Provided passage |
*-*-*
Our most recent family movie night at home culminated with a viewing of “The Death Cure”, which is the conclusion of James Dashner’s apocalyptic dystopian vision launched by the “Maze Runner.” One particular feature of the stories sticks out for me as a metaphor of the human condition.

The “flare virus”, and the desperate search for a cure for it, constitutes the dominant backstory upon which all of the action, and all of the emotional moments among the young friends, is plastered. I will limit the remainder of my comments to a further discussion of this issue.

The premise of the “Maze Runner” movies (and the books upon which they were based) is that a terrifying engineered virus has been unleashed upon humanity. It is an aberration of nature, created by a lab in secret, and released with the intent of destroying part of humanity. The Mazerunner wikia describes the effects of the infection:

It is a virus that slowly eats away at the brain, eventually turning its victims into bloodthirsty and irrational humans who consider cannibalism an everyday objective. People who have the Flare are commonly called Cranks.

The “Flare” darkens the minds of those who contract it. They exhibit rage and act irrationally and violently. They experience physical and psychic pain. Eventually they succumb to the effects of their affliction and die.

Most of humanity has become infected by the “Flare”. Even the powerful government agency, WCKD, the elite remnant of humanity living and working in the “Last City” in gleaming high-rises, barricaded behind heavily defended walls, has discovered that their defensive measures are futile. The virus is now airborne and residents of the “Last City” are becoming infected.

Sin is like the “Flare”. We are all affected by it. Sin is an aberration from God’s intended order. Sin robs us of our happiness, our dignity, and our wits. Sin puts us out of our right minds, causing us to commit acts of evil and violence.
*-*-*
Data shown |
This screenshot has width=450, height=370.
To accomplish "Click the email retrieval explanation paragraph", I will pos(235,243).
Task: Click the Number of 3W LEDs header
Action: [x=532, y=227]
*-*-*
Extend the essay comparing the Maze Runner "Flare" virus to sin, starting right after its last sentence, which ends "causing us to commit acts of evil and violence."

St. Paul opened his letter to the Romans with a catalog of the devastating effects of sin. People have suppressed the truth about God, and God in turn has “given people over” to their debased thinking and behaviors:

They were filled with all manner of unrighteousness, evil, covetousness, malice. They are full of envy, murder, strife, deceit, maliciousness. They are gossips, slanderers, haters of God, insolent, haughty, boastful, inventors of evil, disobedient to parents, foolish, faithless, heartless, ruthless. Though they know God’s decree that those who practice such things deserve to die, they not only do them but give approval to those who practice them.

Much has been written about the “noetic effects” of sin–the consequent darkening of the human mind. Echoing Aquinas and Calvin, philosopher Alvin Plantinga states:

we human beings have indeed fallen from a pristine state into sin, a condition that involves both intellect and will. It is an affective malaise, a malfunction or madness of the will. But it is also a cognitive condition

Tim Keller, using the example of King Nebuchadnezzar, speaks of pride–one form of sin. What caught my ear was the following turn of phrase, in describing what pride does to us: “In seeking to become more than human, he became less than human.”

We all find ourselves in a state of having become less than human by the deleterious effect of sin. We are all “Cranks”. And the affliction is universal.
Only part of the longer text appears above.